En 1956-1957, Bergman, en réalisant consécutivement Le Septième Sceau et Les Fraises sauvages, atteint le sommet de son art. Si le premier est plus rhétorique que le second, les deux soulèvent les grandes questions philosophiques et théologiques du sens de la vie, tandis que la seule certitude la concernant est celle de sa propre fin. À la fin du Septième Sceau, la voie indiquée par le cinéaste est celle que la Mort ne prend pas : l’amour qu’éprouvent l’un pour l’autre Mia et Jof est la réponse lumineuse au silence de Dieu. Dans Les Fraises sauvages – un film magnifique, un chef-d’œuvre absolu – c’est au plus profond de son cœur que le protagoniste cherche la paix ; et au silence de Dieu répondent ici des « lieux tout sonores encore des échos de [sa] jeunesse ».

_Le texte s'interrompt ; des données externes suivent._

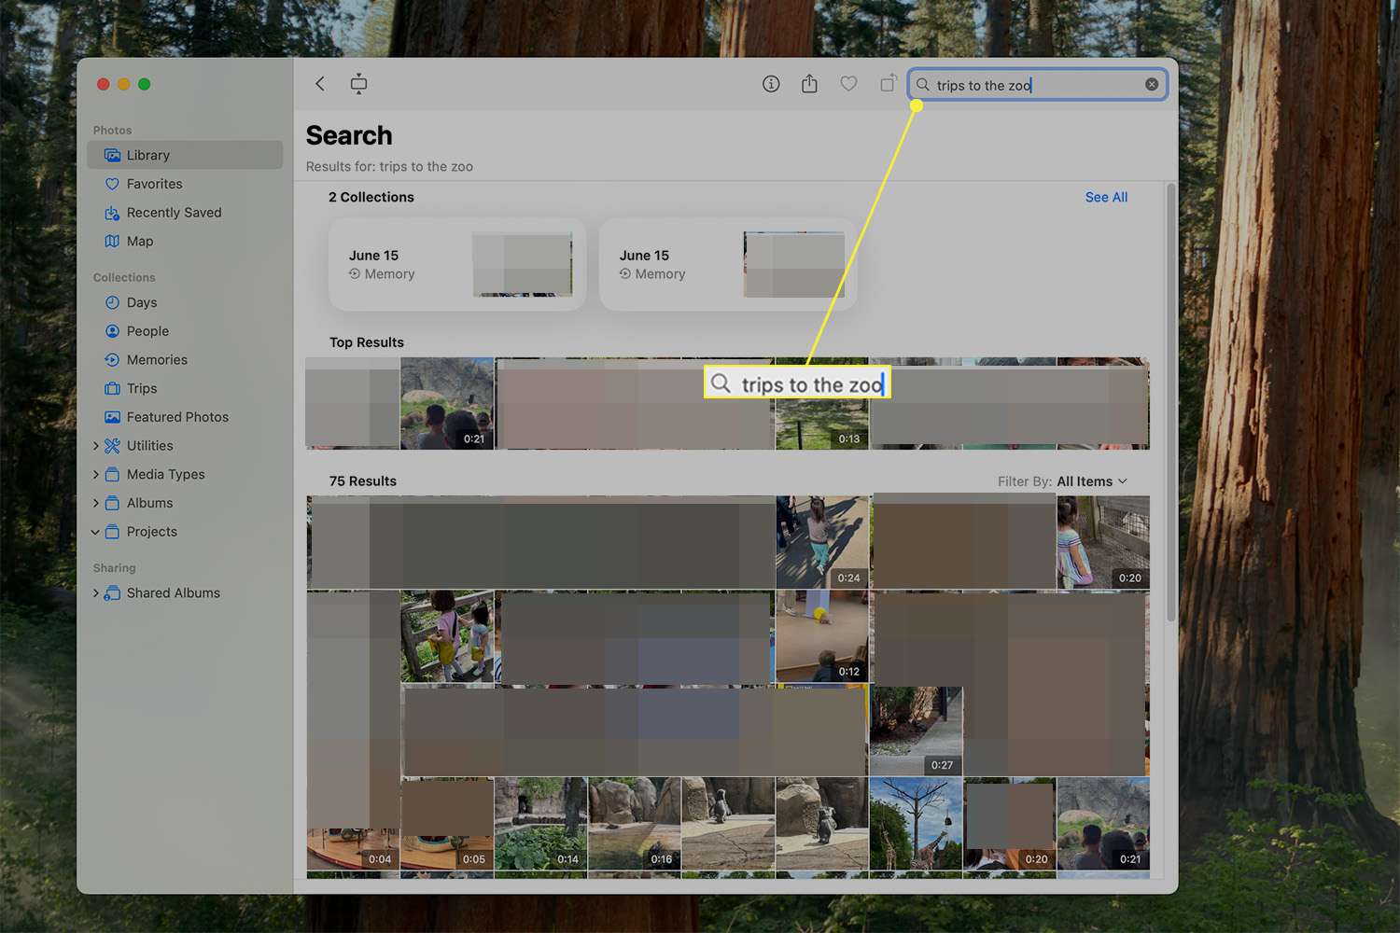Click the See All link
This screenshot has width=1400, height=933.
(1106, 197)
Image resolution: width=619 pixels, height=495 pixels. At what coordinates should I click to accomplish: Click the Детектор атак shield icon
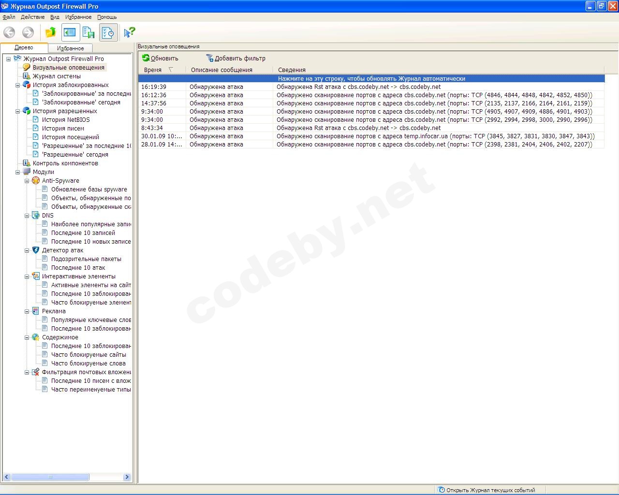(36, 250)
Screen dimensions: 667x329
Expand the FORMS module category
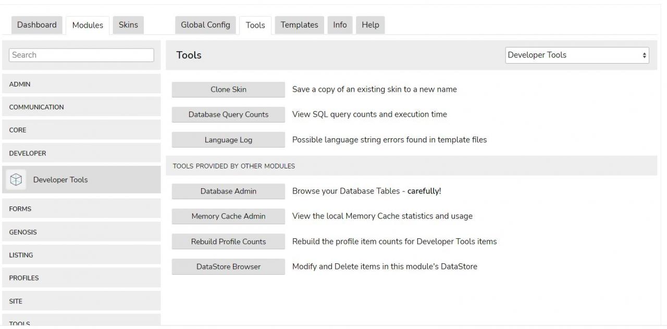[x=81, y=209]
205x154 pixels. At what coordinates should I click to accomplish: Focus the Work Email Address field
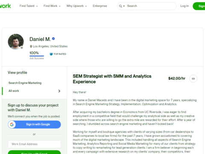point(34,144)
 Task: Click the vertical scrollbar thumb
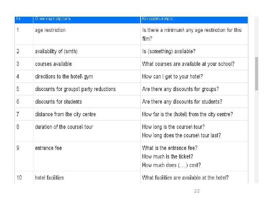pos(257,74)
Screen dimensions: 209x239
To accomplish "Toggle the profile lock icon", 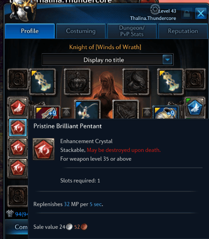I will pos(187,13).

Au soir de sa vie, le docteur Isak Borg – superbement interprété par Victor Sjöström qui fut, en son temps, cinéaste – sent poindre la mort suite à un rêve étrange évoquant La Montre brisée et La Charrette fantôme, films réalisés respectivement en 1920 et 1921 par Sjöström lui-même. Suite à cette prémonition, Isak Borg décide de se rendre en voiture à la cérémonie de jubilé en son honneur, afin de faire un détour par le pays de sa jeunesse. En quittant son bureau, mausolée de souvenirs photographiés, Isak passe devant un jeu d’échec. Il n’y jouera pas, contrairement à Jöns dans Le Septième Sceau, une partie avec la Mort : il la sait perdue d’avance. Les Fraises sauvages est un road trip vers le dernier souffle, la cérémonie de jubilé étant la consécration – et, dans son sens le plus strict, la fin – d’une vie de labeur.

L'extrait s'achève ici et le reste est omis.